The antitubercular activities of the synthesized hetarylamides 1 and 2 were studied by a radiometric
method [8, 9] using the BACTEC 12B culture medium [10]. The results of a primary microbiological screening
(the first level of the investigation) showed that many of the tested substances at initial concentration 6.25 µg/ml
in vitro showed clear antitubercular activity and inhibited the growth of Mycobacterium tuberculosis H37Rv
ATCC 27294 by 98-100% (Table 1). Compounds showing activity not less than 90% at this stage were carried
on to the next screening level to determine the actual minimum inhibitory concentration (MIC). Based on this
value (Table 1) the group of samples of interest for further study was reduced to five 1r-v since samples with an
MIC ≤ 1 µg/ml are generally considered as promising.

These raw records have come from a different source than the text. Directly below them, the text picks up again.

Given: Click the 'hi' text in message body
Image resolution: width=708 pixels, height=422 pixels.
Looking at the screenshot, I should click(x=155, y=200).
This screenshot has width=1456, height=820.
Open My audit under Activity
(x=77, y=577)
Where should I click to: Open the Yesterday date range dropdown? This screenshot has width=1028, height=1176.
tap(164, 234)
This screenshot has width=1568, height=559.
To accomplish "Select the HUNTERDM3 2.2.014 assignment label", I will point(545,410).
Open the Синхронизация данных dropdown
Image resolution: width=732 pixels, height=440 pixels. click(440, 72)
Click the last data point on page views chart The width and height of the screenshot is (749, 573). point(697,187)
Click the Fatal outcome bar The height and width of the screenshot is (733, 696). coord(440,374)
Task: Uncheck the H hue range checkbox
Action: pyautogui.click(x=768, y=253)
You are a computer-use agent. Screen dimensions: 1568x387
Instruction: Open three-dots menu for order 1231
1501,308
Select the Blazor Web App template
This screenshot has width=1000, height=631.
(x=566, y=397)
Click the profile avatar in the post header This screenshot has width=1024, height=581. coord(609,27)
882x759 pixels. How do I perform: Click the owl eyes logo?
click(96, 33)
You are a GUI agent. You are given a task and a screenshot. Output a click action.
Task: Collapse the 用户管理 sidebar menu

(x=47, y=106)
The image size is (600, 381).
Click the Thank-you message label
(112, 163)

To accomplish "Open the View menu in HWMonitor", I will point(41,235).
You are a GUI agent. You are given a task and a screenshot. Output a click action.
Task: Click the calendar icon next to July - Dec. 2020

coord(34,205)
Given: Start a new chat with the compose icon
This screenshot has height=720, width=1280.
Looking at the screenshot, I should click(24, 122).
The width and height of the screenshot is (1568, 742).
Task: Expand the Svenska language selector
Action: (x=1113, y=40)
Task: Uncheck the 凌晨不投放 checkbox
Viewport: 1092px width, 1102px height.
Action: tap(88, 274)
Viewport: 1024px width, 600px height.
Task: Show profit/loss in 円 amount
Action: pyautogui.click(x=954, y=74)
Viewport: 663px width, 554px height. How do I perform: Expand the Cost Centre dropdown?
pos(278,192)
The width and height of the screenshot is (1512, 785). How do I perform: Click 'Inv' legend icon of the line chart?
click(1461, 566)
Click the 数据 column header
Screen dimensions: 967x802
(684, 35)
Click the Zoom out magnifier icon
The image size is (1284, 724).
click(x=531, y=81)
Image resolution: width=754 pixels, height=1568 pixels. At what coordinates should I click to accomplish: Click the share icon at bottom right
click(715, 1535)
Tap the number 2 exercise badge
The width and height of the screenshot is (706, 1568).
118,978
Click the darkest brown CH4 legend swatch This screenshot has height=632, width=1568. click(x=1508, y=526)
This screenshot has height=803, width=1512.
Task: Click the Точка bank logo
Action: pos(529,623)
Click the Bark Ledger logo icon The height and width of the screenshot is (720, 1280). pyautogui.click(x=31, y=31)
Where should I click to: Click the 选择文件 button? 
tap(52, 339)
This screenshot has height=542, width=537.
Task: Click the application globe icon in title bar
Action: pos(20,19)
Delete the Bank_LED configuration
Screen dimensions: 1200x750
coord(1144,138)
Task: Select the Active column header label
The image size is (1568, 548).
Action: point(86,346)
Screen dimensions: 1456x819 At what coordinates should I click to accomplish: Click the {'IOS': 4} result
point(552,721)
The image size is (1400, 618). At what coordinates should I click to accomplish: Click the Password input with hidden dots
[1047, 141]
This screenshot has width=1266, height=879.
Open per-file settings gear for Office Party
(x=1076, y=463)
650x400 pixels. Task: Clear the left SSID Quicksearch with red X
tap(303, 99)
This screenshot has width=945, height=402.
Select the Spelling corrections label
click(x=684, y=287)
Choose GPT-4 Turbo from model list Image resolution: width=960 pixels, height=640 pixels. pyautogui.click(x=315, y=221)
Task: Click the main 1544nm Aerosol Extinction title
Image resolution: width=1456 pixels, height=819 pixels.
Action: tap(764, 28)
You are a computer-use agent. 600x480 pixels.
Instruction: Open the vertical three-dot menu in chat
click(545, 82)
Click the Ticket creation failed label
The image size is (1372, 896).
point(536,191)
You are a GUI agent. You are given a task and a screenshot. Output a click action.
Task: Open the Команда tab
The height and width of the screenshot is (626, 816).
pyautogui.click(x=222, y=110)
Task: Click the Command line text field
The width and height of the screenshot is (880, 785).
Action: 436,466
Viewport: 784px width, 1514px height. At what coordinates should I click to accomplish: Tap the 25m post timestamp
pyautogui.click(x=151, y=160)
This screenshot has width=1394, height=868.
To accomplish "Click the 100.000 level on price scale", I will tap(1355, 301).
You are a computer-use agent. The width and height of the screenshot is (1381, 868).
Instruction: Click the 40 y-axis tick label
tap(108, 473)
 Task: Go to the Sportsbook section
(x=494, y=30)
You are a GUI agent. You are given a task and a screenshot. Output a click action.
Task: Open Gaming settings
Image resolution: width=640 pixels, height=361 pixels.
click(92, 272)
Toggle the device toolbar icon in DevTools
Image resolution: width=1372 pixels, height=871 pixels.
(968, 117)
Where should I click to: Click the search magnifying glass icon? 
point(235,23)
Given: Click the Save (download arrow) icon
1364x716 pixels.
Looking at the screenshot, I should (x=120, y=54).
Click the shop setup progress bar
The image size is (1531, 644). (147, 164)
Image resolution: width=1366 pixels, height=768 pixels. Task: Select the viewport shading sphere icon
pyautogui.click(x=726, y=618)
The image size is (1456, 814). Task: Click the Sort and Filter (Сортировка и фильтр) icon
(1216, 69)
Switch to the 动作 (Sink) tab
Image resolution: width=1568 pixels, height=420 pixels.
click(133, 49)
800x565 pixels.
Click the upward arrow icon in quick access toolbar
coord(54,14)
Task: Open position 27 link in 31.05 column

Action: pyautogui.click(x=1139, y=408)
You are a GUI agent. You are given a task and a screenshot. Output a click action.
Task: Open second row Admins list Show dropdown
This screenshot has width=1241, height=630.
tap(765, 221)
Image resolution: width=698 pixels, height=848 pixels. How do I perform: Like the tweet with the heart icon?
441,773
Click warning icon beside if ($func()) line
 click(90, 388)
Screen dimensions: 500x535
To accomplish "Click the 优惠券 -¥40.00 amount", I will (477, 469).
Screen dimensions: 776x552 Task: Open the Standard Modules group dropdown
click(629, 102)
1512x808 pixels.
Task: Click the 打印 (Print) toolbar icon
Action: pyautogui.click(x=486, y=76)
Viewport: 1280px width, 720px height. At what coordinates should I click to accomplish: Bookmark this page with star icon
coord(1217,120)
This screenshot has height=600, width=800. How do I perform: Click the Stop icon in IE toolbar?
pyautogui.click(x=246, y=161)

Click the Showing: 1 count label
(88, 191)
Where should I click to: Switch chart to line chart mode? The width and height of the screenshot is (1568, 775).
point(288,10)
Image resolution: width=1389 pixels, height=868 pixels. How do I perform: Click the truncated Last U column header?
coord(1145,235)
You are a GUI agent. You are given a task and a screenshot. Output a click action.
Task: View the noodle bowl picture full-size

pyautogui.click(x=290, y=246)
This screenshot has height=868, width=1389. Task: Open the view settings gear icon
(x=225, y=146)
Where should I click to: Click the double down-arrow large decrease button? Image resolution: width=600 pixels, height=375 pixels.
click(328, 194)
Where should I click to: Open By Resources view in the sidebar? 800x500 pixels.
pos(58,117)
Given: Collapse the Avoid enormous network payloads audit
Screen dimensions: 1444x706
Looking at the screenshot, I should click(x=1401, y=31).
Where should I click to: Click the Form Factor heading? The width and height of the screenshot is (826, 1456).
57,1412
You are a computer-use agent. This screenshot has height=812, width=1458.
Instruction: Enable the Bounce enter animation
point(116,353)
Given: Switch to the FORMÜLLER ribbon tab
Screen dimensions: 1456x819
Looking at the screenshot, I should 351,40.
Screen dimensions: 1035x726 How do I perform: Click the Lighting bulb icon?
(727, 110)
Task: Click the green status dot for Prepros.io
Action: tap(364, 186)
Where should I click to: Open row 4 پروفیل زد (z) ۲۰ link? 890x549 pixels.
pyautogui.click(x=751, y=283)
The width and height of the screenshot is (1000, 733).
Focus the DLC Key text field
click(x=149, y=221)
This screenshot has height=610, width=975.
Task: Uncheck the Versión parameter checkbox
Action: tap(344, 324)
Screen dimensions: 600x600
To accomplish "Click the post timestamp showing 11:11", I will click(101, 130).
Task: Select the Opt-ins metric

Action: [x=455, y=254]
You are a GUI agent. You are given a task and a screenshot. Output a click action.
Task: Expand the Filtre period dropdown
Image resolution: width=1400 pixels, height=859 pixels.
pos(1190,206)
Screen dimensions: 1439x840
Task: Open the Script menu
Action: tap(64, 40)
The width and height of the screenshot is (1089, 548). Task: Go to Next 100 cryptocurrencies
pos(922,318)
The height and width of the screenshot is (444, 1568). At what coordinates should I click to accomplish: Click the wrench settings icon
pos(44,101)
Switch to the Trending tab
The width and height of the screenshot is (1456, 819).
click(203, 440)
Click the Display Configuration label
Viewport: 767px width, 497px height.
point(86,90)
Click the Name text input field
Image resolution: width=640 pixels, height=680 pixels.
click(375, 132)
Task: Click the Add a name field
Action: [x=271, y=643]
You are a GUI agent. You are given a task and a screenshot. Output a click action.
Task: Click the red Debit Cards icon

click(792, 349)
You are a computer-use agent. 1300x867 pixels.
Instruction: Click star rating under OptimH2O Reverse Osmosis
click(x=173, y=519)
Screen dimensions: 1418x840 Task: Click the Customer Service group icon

Comparison of the results for the microbiological investigation with the nature of the amide fragment
present on the heterocycle revealed that the series of 1-hydroxy-3-oxo-5,6-dihydro-3H-pyrrolo[3,2,1-ij]-
quinoline-2-carboxylic acid hetarylamides 1, 2 shows about the same structure – biological activity relationship
as seen in the 1R-4-hydroxy-2-oxo-1,2-dihydroquinoline-3-carboxylic acid amides with the smallest (C(1) to C(3))
alkyl substituents on the quinolone ring nitrogen atom. Hence in the series of isomeric pyridylamides 1a-c the
dependence of the antitubercular activity on the position of the nitrogen atom in the pyridine ring (in the order
4 > 3 >>2) can be clearly traced whereas a hydroxyl or methyl group in a pyrid-2-ylamide residue (amides 1d-h)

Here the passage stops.